While the regulations will help to stimulate local economies and provide more housing in town centres, architects, developers and local authorities will need to take care to ensure good building design is achieved and poor-quality housing development is avoided.
Developers are still obliged to adhere to the common law and other statutory obligations and sites will need to be de-risked. They will need to consider issues such as building control, health and safety, rights of light implications, party wall matters and access to adjoining land.
If developers can simply ‘get on with’ redevelopment in the absence of planning constraints, we should expect the number of right of light enquiries to insurers to increase, in an attempt to prevent delays on developments.

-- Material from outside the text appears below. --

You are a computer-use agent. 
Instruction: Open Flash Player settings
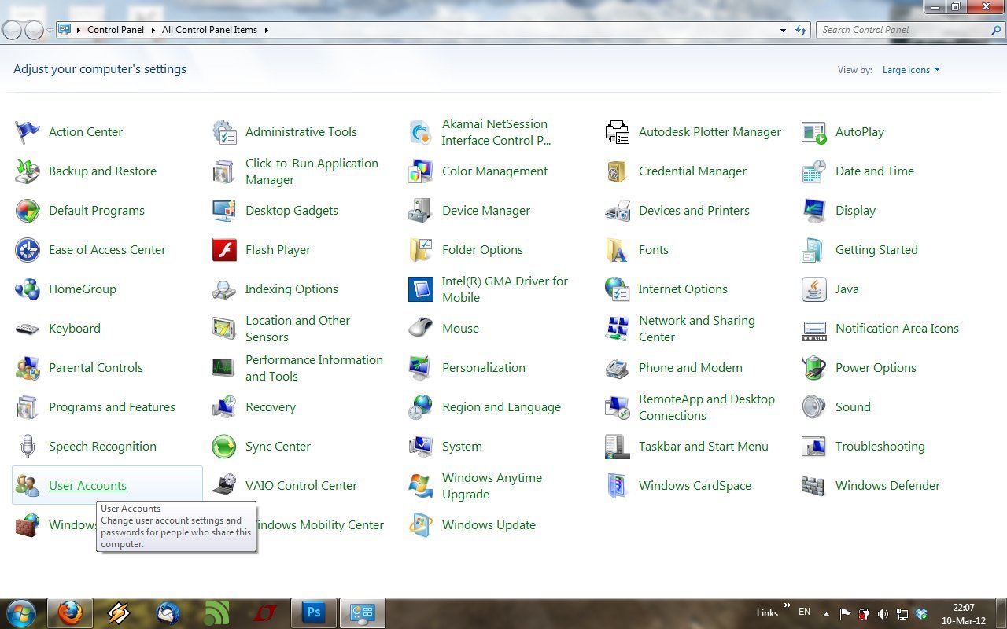[278, 249]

The government could go further and permit the overriding of rights of light on permitted developments, to unlock land further. This would be akin to appropriation, removing injunction risks and converting any redress/remedy due to statutory compensation, to speed up delivery and limit development risk.

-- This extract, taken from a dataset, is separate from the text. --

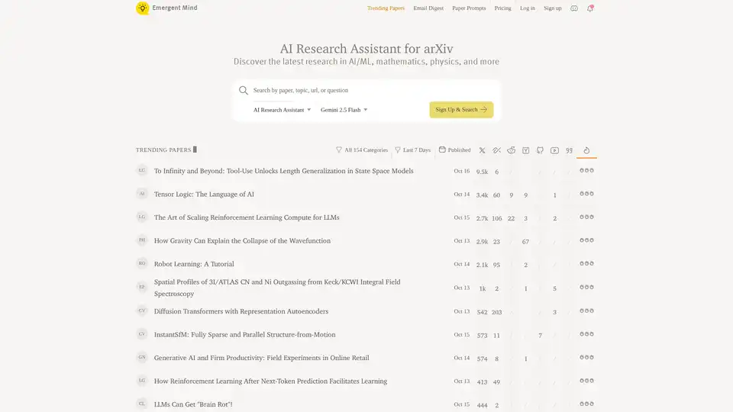733x412 pixels.
Task: Open the Discord icon in the header
Action: coord(574,8)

Developers looking to convert shops and brownfield sites in built-up areas should not discount neighbouring owners’ and occupants’ interests. Access to adjoining land owned by others is not a right that is likely to exist under permitted development rules. If access is not available under the Party Wall Act 1996 for scaffolding, hoarding, cranes and the like, discussions with the neighbours will need to be had.
Where works are notifiable under the 1996 Act, the process provides the developer with a framework to resolve disputes with neighbours – this will be of greater importance if the normal planning consultation process is no longer required. Adhering to these obligations can also help a developer bring forward plans that conform with the government’s ideals on space standards, making use of existing shared structures and ensuring the provision of high-quality accommodation.
Cautious developers seeking to minimise risk may also consider precautionary schedules of condition of neighbouring properties, to protect themselves from spurious damage claims.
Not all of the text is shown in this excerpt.